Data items
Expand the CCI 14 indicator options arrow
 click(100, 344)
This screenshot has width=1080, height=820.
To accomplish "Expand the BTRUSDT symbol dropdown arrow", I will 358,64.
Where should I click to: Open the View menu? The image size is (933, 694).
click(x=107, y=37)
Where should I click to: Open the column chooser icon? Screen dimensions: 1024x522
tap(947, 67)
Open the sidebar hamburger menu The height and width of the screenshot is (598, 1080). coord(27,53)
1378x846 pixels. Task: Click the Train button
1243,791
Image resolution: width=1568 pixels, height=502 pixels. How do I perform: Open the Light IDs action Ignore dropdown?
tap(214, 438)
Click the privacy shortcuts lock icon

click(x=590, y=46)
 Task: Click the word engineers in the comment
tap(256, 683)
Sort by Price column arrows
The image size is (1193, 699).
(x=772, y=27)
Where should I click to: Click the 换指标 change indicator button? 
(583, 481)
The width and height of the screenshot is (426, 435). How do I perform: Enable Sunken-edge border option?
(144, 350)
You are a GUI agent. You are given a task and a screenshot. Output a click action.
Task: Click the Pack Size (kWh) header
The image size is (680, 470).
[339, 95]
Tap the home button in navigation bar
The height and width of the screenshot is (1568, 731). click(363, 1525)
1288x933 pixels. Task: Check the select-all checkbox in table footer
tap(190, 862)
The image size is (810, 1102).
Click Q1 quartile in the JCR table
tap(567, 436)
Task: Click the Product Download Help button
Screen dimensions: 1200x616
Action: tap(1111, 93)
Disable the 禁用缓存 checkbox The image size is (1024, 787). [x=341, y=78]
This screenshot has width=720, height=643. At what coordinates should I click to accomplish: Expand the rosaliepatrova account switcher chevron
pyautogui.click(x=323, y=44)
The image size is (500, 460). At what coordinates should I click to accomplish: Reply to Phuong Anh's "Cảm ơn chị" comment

What the exercise asks
Type out the entries once more, precisely.

The answer
Expand the CCI 14 indicator options arrow
 click(100, 344)
This screenshot has width=1080, height=820.
To accomplish "Expand the BTRUSDT symbol dropdown arrow", I will 358,64.
Where should I click to: Open the View menu? The image size is (933, 694).
click(x=107, y=37)
Where should I click to: Open the column chooser icon? Screen dimensions: 1024x522
tap(947, 67)
Open the sidebar hamburger menu The height and width of the screenshot is (598, 1080). coord(27,53)
1378x846 pixels. Task: Click the Train button
1243,791
Image resolution: width=1568 pixels, height=502 pixels. How do I perform: Open the Light IDs action Ignore dropdown?
tap(214, 438)
Click the privacy shortcuts lock icon

click(x=590, y=46)
 Task: Click the word engineers in the comment
tap(256, 683)
Sort by Price column arrows
The image size is (1193, 699).
(x=772, y=27)
Where should I click to: Click the 换指标 change indicator button? 
(583, 481)
The width and height of the screenshot is (426, 435). How do I perform: Enable Sunken-edge border option?
(144, 350)
You are a GUI agent. You are given a task and a screenshot. Output a click action.
Task: Click the Pack Size (kWh) header
The image size is (680, 470).
[339, 95]
Tap the home button in navigation bar
The height and width of the screenshot is (1568, 731). click(363, 1525)
1288x933 pixels. Task: Check the select-all checkbox in table footer
tap(190, 862)
The image size is (810, 1102).
Click Q1 quartile in the JCR table
tap(567, 436)
Task: Click the Product Download Help button
Screen dimensions: 1200x616
Action: tap(1111, 93)
Disable the 禁用缓存 checkbox The image size is (1024, 787). [x=341, y=78]
This screenshot has width=720, height=643. At what coordinates should I click to accomplish: Expand the rosaliepatrova account switcher chevron
pyautogui.click(x=323, y=44)
The image size is (500, 460). At what coordinates should I click to accomplish: Reply to Phuong Anh's "Cảm ơn chị" comment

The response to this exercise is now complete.